After the June 28 meeting that was scheduled to transfer duties and expenses from Country Club of Arkansas developers to a property owners association, things have been quiet with the developers but not with the property owners.

Several property owners also are members of a new Maumelle conservative political group known as the Maumelle Residents Coalition.

Steve Mosley, who has been active in Maumelle politics, said the coalition was the result of the merger of three different groups with converging interests.

A recent coalition web post included notes from inside the June 28 meeting that excluded a Monitor reporter.
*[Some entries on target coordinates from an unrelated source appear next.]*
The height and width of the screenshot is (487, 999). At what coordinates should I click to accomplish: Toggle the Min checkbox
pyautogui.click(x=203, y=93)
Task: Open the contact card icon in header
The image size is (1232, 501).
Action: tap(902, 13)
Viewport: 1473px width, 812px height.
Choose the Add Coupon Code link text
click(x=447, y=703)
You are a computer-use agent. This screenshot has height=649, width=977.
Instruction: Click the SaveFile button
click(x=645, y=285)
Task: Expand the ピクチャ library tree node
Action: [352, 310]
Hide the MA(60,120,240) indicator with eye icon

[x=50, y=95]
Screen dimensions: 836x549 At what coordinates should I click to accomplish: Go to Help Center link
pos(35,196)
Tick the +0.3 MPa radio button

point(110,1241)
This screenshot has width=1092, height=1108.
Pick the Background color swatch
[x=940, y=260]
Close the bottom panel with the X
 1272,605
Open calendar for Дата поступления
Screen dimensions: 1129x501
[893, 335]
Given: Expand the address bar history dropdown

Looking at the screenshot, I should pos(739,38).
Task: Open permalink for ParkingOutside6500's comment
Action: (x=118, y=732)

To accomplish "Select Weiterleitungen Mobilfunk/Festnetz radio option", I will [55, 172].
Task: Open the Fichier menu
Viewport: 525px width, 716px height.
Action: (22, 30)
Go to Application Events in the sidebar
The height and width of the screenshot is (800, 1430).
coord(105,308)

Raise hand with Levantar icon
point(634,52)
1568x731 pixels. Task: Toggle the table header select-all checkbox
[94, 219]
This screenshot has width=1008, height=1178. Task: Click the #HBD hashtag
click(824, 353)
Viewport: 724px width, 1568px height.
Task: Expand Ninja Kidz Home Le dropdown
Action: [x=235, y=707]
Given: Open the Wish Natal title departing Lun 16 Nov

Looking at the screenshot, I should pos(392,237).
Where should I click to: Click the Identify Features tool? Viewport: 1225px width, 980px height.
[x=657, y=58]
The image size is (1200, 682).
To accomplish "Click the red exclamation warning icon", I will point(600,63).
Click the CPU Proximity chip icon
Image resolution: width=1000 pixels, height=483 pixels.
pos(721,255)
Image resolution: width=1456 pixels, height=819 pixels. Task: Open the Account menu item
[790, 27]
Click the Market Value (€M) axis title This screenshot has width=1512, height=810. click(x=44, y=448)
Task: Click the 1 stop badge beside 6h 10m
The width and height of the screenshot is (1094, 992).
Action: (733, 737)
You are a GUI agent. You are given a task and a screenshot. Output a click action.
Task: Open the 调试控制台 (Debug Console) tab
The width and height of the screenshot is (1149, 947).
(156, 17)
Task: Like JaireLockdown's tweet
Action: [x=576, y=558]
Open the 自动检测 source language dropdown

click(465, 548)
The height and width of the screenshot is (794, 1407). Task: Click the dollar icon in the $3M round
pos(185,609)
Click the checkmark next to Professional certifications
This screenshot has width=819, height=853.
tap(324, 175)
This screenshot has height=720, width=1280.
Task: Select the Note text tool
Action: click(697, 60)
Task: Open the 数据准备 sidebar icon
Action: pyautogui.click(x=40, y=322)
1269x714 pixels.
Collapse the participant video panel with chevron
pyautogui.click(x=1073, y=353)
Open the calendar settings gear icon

“Steve Gershner, attorney for the [Country Club of Arkansas] CCOA group, took the podium and was met with a good degree of hostility from the residents,” the post states. “Residents were shouting that they didn’t want a [Property Owners Association] POA and were told that they were required to have it and could let everything get run down and then property values would go down. With that, the crowd took off. Residents, with cooler heads, asked that the meeting be rescheduled at a time when they could furnish larger quarters and with more information to be given before the meeting.”

Later, the developers shared some of the information outlining their annual costs:

• Mowing — eight months a year for the Country Club of Arkansas Parkway;

• Electrical — paying for the Country Club of Arkansas Parkways street lights;

• Water — except in water conservation times, six months of sprinkler use on the parkway;

• Bush hogging — four months out of the year in open spaces;

• Phase 17 expenses — installing a telephone line, electricity and water sprinklers at the main gate.

Many homeowners asked for a breakdown of the open spaces for which an association would be responsible in maintaining.

Those open spaces include: private drives; Auriel Circle — 2.5 acres and a private drive of 900 linear feet; Maranes Circle — 0.75 acres and a private drive of 750 linear feet; Sologne Forest — 4.75 acres; the Quarters II — 1 acre and a private drive of 950 linear feet; Country Club Parkway — private drive of 800 linear feet; and Chantilly Drive — a private drive of 600 linear feet.

Mosley’s organization said there were 1,300 households in the area, and the shared cost shouldn’t be too much.

“Another point to consider, until 95 percent sold is attained, the developers will have controlling interest in the POA. Whatever Board members we select will still be under their control until that time,” he said.

They also note the developers should have been putting aside a portion of each closing to be put into a POA for future use, but they doubt that’s the case.

“This was not a shining moment in CCOA history, but I think the residents got a point across that they are angry at how the developers and the city treats them,” he said. “Hopefully, this poor start will get homeowners and developers at a place where we can communicate and get this right.”